Although Walmart’s sales surged during the quarter, it also logged dramatically increased costs in providing for safety, which PYMNTS surveys indicate remains a leading consumer concern. Our polling has consistently shown a growing proportion of Americans say their main worries involve becoming ill or dying from COVID-19, or possibly infecting someone they care about.
In response to such fears, Walmart reported restructuring its hours to enable such things as special hours for senior citizens and frontline workers and enhanced time for cleaning and sanitizing stores. The chain also increased its number of pickup and delivery slots so that fewer customers have to enter stores.
Walmart also highlighted the launch of 139 COVID-19 testing sites so far in store parking lots, with an additional 44 planned to be up and running by May 31.
No one knows what’s going to happen next, which explains the deeply divided feelings among consumers we surveyed. Many have told us that they genuinely miss eating in restaurants and shopping in stores, but said that isn’t enough to motivate them back into the world.
Perhaps that’s why Walmart has withdrawn its guidance for the balance of 2020 despite Tuesday’s strong earnings report.

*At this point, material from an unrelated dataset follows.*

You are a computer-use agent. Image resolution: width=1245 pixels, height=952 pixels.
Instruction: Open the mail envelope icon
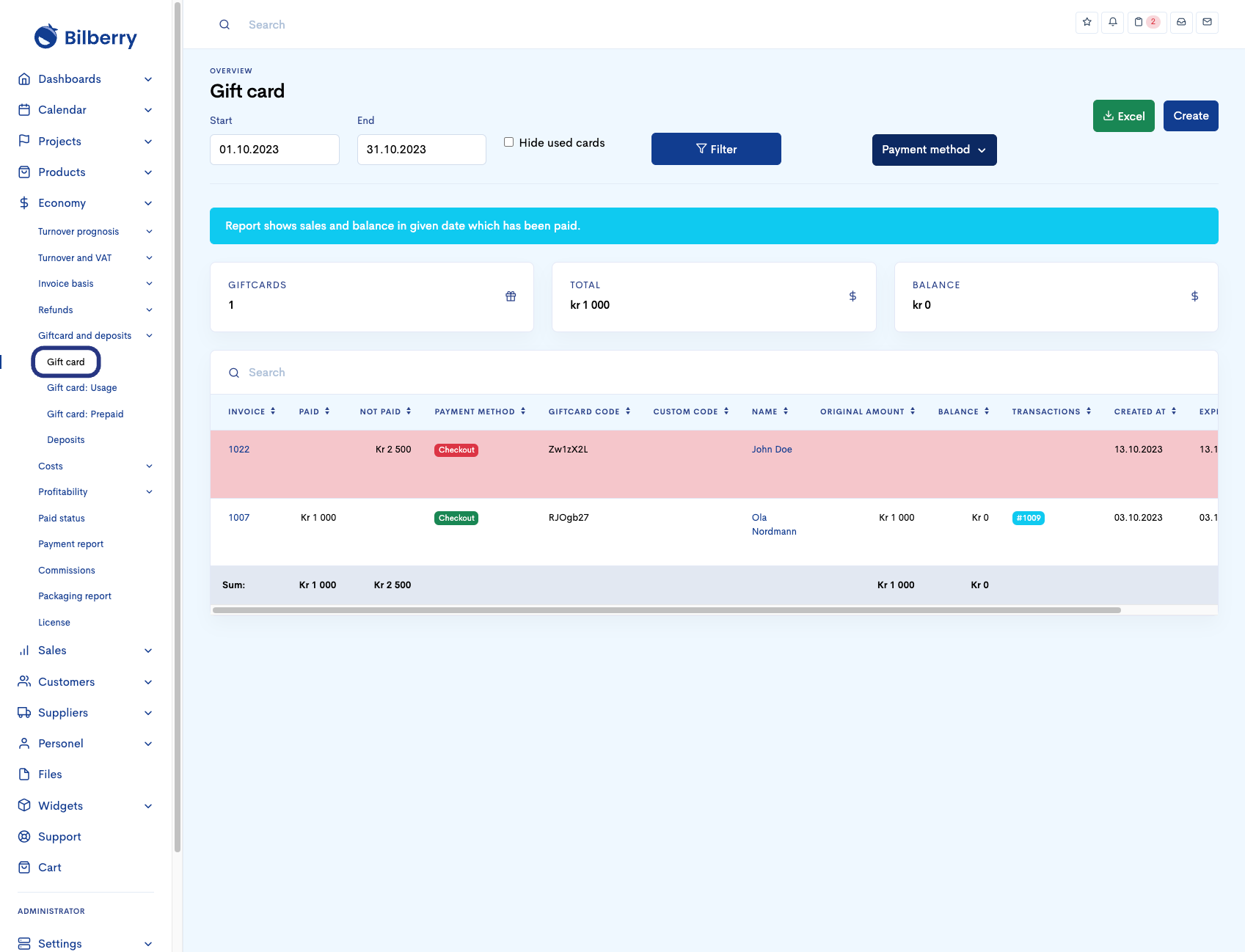coord(1207,22)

“The decision to withdraw guidance reflects significant uncertainty around several key external variables and their potential impact on our business and the global economy, including the duration and intensity of the COVID-19 health crisis globally, the length and impact of stay-at-home orders, the scale and duration of economic stimulus, employment trends and consumer confidence,” CFO Biggs said.
Still, he added, “Our business fundamentals are strong and our financial position is excellent. Customers trust us to deliver on our brand promise and I’m confident in our ability to perform well in most any environment. While the short-term environment will be challenging, we’re positioned well for long-term success in an increasingly omni world.”
That’s an increasingly omni-world that Walmart is dedicated to building more and more capacity to serve.